**Required tasks**
1 - According to the Walter Haymond passage, in what race did he break the world record at the 1919 Inter-Collegiate Association track meet?
2 - Write what comes next in the Walter Haymond passage, picking up after its final sentence.

**Text excerpt**
━━━━━━━━━━━━━━━━

Walter Creed Haymond (December 2, 1893 – March 1983) was an American track and field athlete. He is occasionally cited by leaders of The Church of Jesus Christ of Latter-day Saints as an example of the benefits that can result from abiding by the Word of Wisdom, a health code for Latter-day Saints.

Haymond was a member of the Church of Jesus Christ of Latter-day Saints. He graduated from Springville High School and competed in track and field through his high school years. He attended the University of Utah where he lettered 3 times and was the captain of the track team. He studied at the University of Pennsylvania, where he became the captain of the track team. At the 1919 Inter-Collegiate Association track meet, he broke the world record time for the 220-yard race. Haymond later attributed part of his success that day to his decision the night before to refuse his track coach's offer of sherry, as the Word of Wisdom (found in Section 89 of the Church's Doctrine and Covenants) prohibits consumption of alcohol. This was reminiscent of a promise he made to his mother as a young child that he would never drink tea, coffee, liquor, or tobacco; after they attended a stake conference with a powerful focus on the Word of Wisdom.

━━━━━━━━━━━━━━━━

**Material provided**

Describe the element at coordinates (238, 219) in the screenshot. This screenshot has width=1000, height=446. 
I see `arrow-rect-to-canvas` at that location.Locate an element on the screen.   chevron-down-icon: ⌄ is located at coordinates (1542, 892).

━━━━━━━━━━━━━━━━

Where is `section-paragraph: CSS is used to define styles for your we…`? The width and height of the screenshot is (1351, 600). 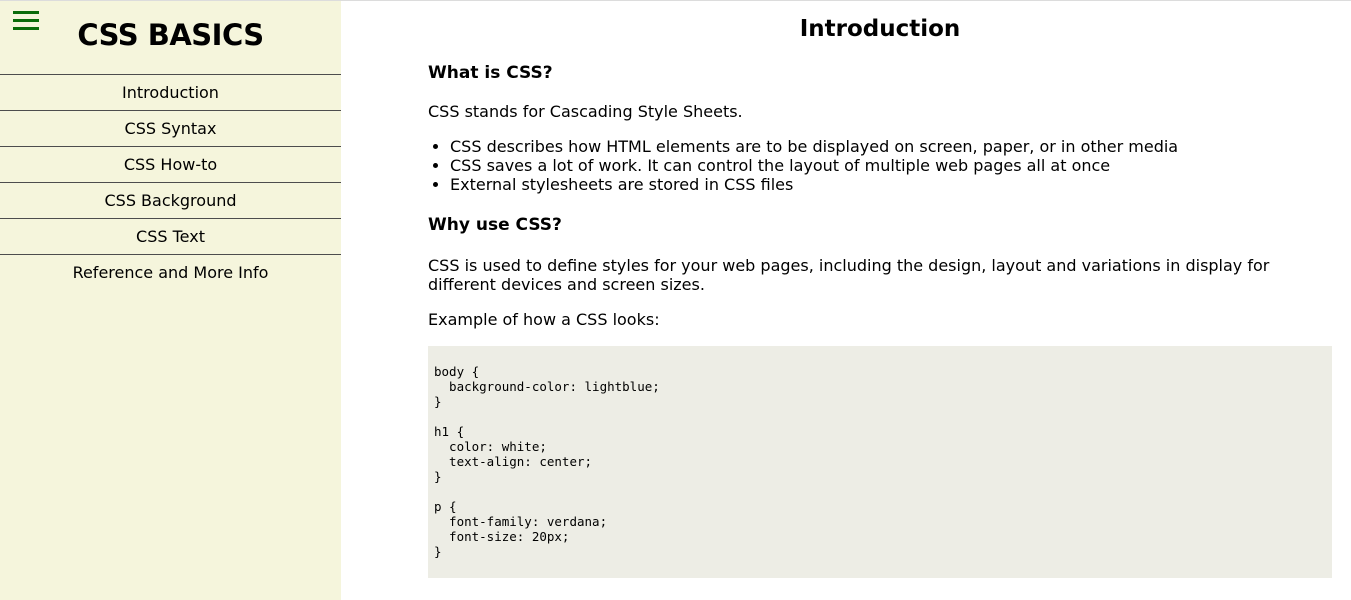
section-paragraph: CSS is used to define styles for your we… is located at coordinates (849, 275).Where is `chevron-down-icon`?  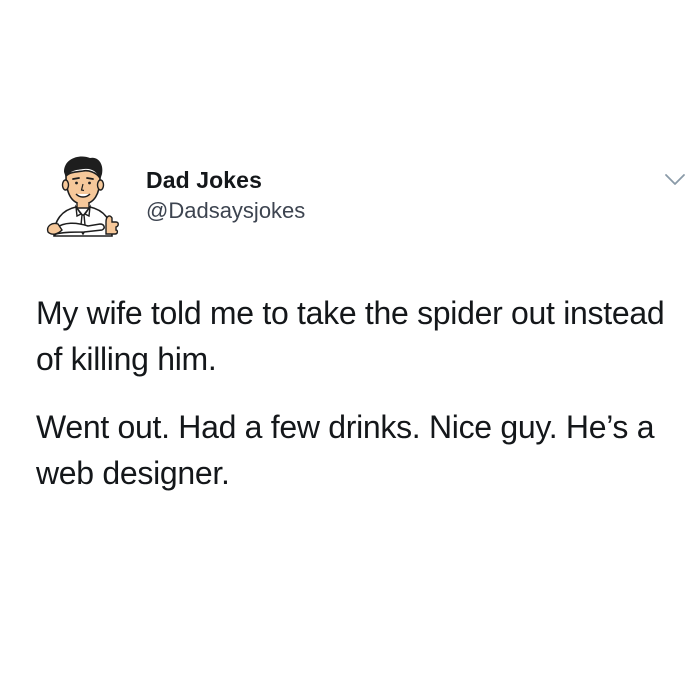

━━━━━━━━━━━━━━━━

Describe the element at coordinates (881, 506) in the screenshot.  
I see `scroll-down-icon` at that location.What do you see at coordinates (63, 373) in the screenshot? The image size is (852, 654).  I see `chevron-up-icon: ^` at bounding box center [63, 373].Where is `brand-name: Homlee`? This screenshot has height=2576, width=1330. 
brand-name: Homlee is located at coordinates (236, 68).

━━━━━━━━━━━━━━━━

**Answer set**
1 - The 220-yard race.

2 -
Haymond was accepted to compete as a sprinter for the U.S. team at the 1920 Summer Olympics, but he was injured before the competition. In 1920, Haymond became a dentist, so that he could advocate more people of the benefits of the Word of Wisdom. He was one of the patriarchs of the Cottonwood Stake when James E. Faust was the president of that stake. Haymond was a vocal advocate of the Word of Wisdom.

He died in March 1983 and his wife, Elna Parkinson Haymond, of 61 years, died the same day of a heart attack.

References

2009 Deseret Morning News Church Almanac (Salt Lake City, Utah: Deseret Morning News), p. 326.
Joseph J. Cannon, “Speed and the Spirit,” Improvement Era, Oct. 1928, pp. 1001–1007
James E. Faust, “The Enemy Within,” Ensign, November 2000, pp. 44–46
L. Tom Perry, “‘Run and Not Be Weary’,” Ensign, November 1996, p. 36
Creed Haymond's obituary
1919 Inter-Collegiate Association track meet results

American leaders of the Church of Jesus Christ of Latter-day Saints
American male sprinters
Penn Quakers men's track and field athletes
College men's track and field athletes in the United States
American dentists
Patriarchs (LDS Church)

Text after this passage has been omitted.